Material to process ::
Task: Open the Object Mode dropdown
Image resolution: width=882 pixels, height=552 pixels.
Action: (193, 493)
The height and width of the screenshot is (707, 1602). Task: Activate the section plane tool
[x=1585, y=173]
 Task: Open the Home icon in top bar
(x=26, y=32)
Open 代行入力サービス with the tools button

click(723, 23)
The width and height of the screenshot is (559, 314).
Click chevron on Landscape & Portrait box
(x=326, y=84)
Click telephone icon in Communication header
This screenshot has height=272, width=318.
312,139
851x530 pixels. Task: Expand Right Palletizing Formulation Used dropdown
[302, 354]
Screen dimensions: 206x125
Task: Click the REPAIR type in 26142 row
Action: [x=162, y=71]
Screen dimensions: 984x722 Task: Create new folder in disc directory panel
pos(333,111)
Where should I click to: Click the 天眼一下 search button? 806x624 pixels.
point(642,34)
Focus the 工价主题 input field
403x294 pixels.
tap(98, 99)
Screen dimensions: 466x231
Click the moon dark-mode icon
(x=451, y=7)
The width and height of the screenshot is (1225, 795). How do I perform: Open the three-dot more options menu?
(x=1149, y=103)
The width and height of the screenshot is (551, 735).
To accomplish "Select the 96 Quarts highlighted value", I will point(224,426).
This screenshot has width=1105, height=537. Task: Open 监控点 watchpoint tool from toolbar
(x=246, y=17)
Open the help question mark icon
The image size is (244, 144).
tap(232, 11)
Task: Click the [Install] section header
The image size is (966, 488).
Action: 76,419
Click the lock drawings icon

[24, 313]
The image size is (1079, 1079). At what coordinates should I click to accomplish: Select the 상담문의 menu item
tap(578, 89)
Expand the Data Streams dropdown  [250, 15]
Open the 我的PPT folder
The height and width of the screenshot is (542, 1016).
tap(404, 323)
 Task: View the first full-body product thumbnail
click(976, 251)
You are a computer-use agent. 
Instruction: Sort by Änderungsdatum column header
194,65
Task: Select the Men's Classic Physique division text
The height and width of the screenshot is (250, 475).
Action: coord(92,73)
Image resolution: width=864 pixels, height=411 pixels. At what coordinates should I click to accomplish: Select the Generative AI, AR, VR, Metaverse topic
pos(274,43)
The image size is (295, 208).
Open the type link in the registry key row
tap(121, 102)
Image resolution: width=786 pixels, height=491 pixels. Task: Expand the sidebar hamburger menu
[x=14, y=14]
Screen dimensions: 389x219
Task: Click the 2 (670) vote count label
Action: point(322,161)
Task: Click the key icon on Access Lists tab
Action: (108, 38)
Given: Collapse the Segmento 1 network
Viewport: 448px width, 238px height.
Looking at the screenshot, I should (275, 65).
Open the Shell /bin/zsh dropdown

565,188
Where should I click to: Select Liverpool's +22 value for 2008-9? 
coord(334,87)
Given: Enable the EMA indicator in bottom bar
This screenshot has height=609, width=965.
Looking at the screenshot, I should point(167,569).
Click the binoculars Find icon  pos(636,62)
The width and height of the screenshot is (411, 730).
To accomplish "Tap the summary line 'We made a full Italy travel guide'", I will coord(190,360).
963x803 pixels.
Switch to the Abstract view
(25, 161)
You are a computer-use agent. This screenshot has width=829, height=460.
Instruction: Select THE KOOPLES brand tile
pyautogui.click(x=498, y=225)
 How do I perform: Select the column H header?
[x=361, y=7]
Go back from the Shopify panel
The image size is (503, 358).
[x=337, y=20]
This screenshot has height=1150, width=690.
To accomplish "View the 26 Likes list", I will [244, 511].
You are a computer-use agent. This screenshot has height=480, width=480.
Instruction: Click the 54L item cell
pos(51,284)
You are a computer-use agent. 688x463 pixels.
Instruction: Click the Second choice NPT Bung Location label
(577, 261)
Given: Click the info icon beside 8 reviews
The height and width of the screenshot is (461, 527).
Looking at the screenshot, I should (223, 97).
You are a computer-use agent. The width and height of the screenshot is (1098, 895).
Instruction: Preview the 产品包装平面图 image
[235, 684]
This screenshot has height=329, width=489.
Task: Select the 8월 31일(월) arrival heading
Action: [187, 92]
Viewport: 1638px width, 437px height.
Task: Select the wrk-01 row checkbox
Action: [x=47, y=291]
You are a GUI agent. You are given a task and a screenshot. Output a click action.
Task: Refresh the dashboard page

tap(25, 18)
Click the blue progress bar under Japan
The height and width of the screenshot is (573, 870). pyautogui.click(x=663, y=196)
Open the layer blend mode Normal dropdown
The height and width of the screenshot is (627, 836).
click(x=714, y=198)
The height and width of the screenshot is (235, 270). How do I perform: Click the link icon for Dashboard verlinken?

What you have to do ::
Every entry is to be repeated precisely as it stands.

Written answer ::
Task: Open the Object Mode dropdown
Image resolution: width=882 pixels, height=552 pixels.
Action: (193, 493)
The height and width of the screenshot is (707, 1602). Task: Activate the section plane tool
[x=1585, y=173]
 Task: Open the Home icon in top bar
(x=26, y=32)
Open 代行入力サービス with the tools button

click(723, 23)
The width and height of the screenshot is (559, 314).
Click chevron on Landscape & Portrait box
(x=326, y=84)
Click telephone icon in Communication header
This screenshot has height=272, width=318.
312,139
851x530 pixels. Task: Expand Right Palletizing Formulation Used dropdown
[302, 354]
Screen dimensions: 206x125
Task: Click the REPAIR type in 26142 row
Action: [x=162, y=71]
Screen dimensions: 984x722 Task: Create new folder in disc directory panel
pos(333,111)
Where should I click to: Click the 天眼一下 search button? 806x624 pixels.
point(642,34)
Focus the 工价主题 input field
403x294 pixels.
tap(98, 99)
Screen dimensions: 466x231
Click the moon dark-mode icon
(x=451, y=7)
The width and height of the screenshot is (1225, 795). How do I perform: Open the three-dot more options menu?
(x=1149, y=103)
The width and height of the screenshot is (551, 735).
To accomplish "Select the 96 Quarts highlighted value", I will point(224,426).
This screenshot has width=1105, height=537. Task: Open 监控点 watchpoint tool from toolbar
(x=246, y=17)
Open the help question mark icon
The image size is (244, 144).
tap(232, 11)
Task: Click the [Install] section header
The image size is (966, 488).
Action: 76,419
Click the lock drawings icon

[24, 313]
The image size is (1079, 1079). At what coordinates should I click to accomplish: Select the 상담문의 menu item
tap(578, 89)
Expand the Data Streams dropdown  [250, 15]
Open the 我的PPT folder
The height and width of the screenshot is (542, 1016).
tap(404, 323)
 Task: View the first full-body product thumbnail
click(976, 251)
You are a computer-use agent. 
Instruction: Sort by Änderungsdatum column header
194,65
Task: Select the Men's Classic Physique division text
The height and width of the screenshot is (250, 475).
Action: coord(92,73)
Image resolution: width=864 pixels, height=411 pixels. At what coordinates should I click to accomplish: Select the Generative AI, AR, VR, Metaverse topic
pos(274,43)
The image size is (295, 208).
Open the type link in the registry key row
tap(121, 102)
Image resolution: width=786 pixels, height=491 pixels. Task: Expand the sidebar hamburger menu
[x=14, y=14]
Screen dimensions: 389x219
Task: Click the 2 (670) vote count label
Action: point(322,161)
Task: Click the key icon on Access Lists tab
Action: (108, 38)
Given: Collapse the Segmento 1 network
Viewport: 448px width, 238px height.
Looking at the screenshot, I should (275, 65).
Open the Shell /bin/zsh dropdown

565,188
Where should I click to: Select Liverpool's +22 value for 2008-9? 
coord(334,87)
Given: Enable the EMA indicator in bottom bar
This screenshot has height=609, width=965.
Looking at the screenshot, I should point(167,569).
Click the binoculars Find icon  pos(636,62)
The width and height of the screenshot is (411, 730).
To accomplish "Tap the summary line 'We made a full Italy travel guide'", I will coord(190,360).
963x803 pixels.
Switch to the Abstract view
(25, 161)
You are a computer-use agent. This screenshot has width=829, height=460.
Instruction: Select THE KOOPLES brand tile
pyautogui.click(x=498, y=225)
 How do I perform: Select the column H header?
[x=361, y=7]
Go back from the Shopify panel
The image size is (503, 358).
[x=337, y=20]
This screenshot has height=1150, width=690.
To accomplish "View the 26 Likes list", I will [244, 511].
You are a computer-use agent. This screenshot has height=480, width=480.
Instruction: Click the 54L item cell
pos(51,284)
You are a computer-use agent. 688x463 pixels.
Instruction: Click the Second choice NPT Bung Location label
(577, 261)
Given: Click the info icon beside 8 reviews
The height and width of the screenshot is (461, 527).
Looking at the screenshot, I should (223, 97).
You are a computer-use agent. The width and height of the screenshot is (1098, 895).
Instruction: Preview the 产品包装平面图 image
[235, 684]
This screenshot has height=329, width=489.
Task: Select the 8월 31일(월) arrival heading
Action: [187, 92]
Viewport: 1638px width, 437px height.
Task: Select the wrk-01 row checkbox
Action: [x=47, y=291]
You are a GUI agent. You are given a task and a screenshot. Output a click action.
Task: Refresh the dashboard page

tap(25, 18)
Click the blue progress bar under Japan
The height and width of the screenshot is (573, 870). pyautogui.click(x=663, y=196)
Open the layer blend mode Normal dropdown
The height and width of the screenshot is (627, 836).
click(x=714, y=198)
The height and width of the screenshot is (235, 270). How do I perform: Click the link icon for Dashboard verlinken?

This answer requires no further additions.